WORK INSTRUCTIONS = Copy the passage on using great people word for word, starting with "Engineer: Wonder rush" and going on through "for massive gold.".

TEXT =
GAs are for GAges, unless we're talking culture victory. Then its settle. Great Works are typically only good for getting a diplo hit for close borders, IMO.

GPs... well there's a lot of things. If I have a holy city, shrine away. If its possible to use one to bulb a religion and make said religion dominant (say, in a continents game, some unknown continent hoards the early religions, and you can make permanent friends with your heathen neighbors), I do that. Late game though, settle in WS city or golden age.

GS -- Academy in Oxford city, bulb before Lib. Post Lib, settle in Oxford city or bulb as needed. Sometimes best for GAges in late game, around the space race.
 
Spy: EPs Galore.
Engineer: Wonder rush if possible, If not, Bulb, If there's nothing useful to bulb, settle.
Merchant: Trade Missions are for suckers. Bulb key economy techs, or settle in your Wall Street city for massive gold.
Artist: Lodging complaints about close borders from a culture bomb is quite hard if your troops are wounded and/or flipped half way across the continent. If not, Border city settle > Golden Age > Bulb
Prophet: Shrine > Settle for gold and hammers > Golden Age > Theology bulb for cheap AP win.

[Entries listed in a dataset]
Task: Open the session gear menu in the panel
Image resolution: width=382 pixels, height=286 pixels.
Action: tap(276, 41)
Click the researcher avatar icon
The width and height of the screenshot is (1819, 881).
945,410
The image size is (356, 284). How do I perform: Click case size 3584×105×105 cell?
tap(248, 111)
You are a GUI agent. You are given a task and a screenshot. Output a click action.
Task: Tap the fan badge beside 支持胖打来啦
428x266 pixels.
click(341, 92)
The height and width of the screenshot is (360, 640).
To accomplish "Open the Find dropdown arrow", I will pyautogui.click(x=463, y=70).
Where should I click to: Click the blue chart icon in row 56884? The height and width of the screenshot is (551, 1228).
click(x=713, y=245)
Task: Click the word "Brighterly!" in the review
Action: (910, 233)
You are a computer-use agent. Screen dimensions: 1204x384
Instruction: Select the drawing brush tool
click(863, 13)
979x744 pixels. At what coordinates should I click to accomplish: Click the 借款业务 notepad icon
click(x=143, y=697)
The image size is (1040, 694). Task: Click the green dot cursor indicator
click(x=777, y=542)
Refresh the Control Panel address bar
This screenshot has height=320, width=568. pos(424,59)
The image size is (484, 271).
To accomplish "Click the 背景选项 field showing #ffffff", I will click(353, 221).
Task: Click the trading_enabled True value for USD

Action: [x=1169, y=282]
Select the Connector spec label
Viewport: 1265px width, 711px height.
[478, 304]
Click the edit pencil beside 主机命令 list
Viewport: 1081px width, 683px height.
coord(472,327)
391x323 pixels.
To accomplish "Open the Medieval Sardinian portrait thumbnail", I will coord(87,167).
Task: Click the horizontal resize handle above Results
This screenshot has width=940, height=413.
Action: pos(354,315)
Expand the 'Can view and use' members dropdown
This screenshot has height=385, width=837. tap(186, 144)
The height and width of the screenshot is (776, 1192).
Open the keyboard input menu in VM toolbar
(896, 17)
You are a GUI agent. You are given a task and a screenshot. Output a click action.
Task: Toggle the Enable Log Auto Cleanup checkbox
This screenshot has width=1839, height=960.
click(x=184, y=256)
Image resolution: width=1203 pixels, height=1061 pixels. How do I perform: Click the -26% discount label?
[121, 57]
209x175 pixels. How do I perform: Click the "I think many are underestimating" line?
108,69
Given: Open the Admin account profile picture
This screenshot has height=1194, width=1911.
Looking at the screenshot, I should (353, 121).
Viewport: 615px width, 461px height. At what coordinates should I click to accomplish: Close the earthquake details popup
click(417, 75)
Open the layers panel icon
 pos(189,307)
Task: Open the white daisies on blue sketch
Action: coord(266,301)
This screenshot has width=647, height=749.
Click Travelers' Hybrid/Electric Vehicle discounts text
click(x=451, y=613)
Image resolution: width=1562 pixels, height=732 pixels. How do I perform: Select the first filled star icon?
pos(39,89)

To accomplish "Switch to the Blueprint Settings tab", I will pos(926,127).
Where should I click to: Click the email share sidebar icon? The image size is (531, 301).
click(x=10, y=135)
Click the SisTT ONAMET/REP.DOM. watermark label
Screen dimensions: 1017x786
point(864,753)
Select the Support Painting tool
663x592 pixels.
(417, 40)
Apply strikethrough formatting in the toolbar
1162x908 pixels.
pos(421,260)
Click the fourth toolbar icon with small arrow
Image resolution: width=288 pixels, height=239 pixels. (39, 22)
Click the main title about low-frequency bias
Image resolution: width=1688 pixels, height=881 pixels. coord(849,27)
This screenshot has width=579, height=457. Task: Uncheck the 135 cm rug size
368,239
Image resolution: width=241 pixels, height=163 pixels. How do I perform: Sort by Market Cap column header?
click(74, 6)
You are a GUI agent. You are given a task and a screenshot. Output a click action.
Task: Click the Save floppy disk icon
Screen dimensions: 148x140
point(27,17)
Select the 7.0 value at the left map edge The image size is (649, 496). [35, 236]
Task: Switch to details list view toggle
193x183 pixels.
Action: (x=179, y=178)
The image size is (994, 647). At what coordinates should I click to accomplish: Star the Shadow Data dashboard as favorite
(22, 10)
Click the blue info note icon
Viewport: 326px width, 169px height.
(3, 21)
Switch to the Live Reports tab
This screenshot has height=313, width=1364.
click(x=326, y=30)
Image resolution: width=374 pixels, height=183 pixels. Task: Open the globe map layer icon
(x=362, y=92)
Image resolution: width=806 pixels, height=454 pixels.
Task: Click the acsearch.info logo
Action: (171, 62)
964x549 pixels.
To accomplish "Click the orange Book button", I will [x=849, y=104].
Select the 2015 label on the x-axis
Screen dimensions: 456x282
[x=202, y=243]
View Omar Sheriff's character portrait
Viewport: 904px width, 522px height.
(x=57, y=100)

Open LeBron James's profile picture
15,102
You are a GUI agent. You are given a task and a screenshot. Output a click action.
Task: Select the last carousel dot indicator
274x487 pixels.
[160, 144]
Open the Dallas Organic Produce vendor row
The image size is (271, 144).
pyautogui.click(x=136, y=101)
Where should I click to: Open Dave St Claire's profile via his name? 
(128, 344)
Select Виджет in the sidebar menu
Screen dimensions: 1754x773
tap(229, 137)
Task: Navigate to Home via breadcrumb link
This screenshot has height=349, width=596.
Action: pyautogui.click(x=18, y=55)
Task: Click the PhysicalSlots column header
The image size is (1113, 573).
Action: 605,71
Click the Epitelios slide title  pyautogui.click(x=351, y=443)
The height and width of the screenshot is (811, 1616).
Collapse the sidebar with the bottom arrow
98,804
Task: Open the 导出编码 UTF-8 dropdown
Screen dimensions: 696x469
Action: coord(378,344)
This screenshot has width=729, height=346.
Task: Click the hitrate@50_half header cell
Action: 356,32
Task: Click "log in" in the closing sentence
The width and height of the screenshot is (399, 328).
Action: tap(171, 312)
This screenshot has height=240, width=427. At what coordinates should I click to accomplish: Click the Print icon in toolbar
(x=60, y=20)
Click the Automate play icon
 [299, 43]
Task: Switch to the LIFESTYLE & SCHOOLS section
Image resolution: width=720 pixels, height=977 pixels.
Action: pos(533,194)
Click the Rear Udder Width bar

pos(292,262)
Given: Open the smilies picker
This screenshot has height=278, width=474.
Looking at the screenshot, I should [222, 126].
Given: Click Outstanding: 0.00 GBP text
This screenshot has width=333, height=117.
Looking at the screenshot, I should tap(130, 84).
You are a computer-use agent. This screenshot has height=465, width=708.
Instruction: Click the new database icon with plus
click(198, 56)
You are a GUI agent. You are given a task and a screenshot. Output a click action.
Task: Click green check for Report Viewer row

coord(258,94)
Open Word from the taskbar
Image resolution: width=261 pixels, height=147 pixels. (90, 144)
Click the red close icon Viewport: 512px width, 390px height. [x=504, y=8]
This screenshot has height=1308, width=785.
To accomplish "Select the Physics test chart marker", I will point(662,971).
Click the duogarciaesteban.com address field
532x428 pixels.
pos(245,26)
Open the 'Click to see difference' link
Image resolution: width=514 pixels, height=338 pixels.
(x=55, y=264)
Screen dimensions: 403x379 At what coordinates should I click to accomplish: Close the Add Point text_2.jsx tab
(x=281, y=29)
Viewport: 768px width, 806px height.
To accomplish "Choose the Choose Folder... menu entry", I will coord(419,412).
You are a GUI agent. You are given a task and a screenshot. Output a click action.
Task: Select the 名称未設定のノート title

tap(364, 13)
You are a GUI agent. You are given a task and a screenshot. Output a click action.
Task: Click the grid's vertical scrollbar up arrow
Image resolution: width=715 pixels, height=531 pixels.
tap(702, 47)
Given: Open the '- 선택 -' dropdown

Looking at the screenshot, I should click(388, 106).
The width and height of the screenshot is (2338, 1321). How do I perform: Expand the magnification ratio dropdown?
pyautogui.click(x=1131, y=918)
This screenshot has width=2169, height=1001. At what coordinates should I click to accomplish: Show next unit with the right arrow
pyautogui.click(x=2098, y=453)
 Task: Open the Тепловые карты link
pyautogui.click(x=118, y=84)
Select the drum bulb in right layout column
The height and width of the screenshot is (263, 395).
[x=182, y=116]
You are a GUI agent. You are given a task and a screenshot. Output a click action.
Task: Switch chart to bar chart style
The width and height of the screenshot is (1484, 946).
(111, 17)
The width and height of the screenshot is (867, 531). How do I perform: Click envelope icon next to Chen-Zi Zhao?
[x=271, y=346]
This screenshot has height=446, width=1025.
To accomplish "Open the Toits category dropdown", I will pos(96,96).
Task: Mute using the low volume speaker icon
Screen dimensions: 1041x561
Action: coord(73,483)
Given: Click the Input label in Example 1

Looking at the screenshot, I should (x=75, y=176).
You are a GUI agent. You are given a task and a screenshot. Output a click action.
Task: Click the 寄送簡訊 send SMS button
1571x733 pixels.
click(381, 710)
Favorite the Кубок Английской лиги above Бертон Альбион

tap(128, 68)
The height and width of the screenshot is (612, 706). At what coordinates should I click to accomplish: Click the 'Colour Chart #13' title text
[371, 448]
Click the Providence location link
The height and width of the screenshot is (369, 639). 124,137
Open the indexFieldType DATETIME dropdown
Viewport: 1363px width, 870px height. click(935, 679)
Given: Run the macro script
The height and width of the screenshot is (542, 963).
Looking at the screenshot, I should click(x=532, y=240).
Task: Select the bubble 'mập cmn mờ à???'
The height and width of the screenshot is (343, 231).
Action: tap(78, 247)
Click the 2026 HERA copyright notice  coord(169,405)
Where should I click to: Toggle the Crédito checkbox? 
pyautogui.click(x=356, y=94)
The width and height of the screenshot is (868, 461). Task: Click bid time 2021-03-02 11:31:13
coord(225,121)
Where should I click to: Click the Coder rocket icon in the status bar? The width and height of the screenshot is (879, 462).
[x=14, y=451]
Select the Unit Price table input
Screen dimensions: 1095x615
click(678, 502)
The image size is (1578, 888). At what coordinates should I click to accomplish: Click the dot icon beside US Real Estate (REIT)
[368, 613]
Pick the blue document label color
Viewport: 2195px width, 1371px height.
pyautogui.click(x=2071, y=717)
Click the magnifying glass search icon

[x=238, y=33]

OUTPUT FOR THIS EXERCISE =
Engineer: Wonder rush if possible, If not, Bulb, If there's nothing useful to bulb, settle.
Merchant: Trade Missions are for suckers. Bulb key economy techs, or settle in your Wall Street city for massive gold.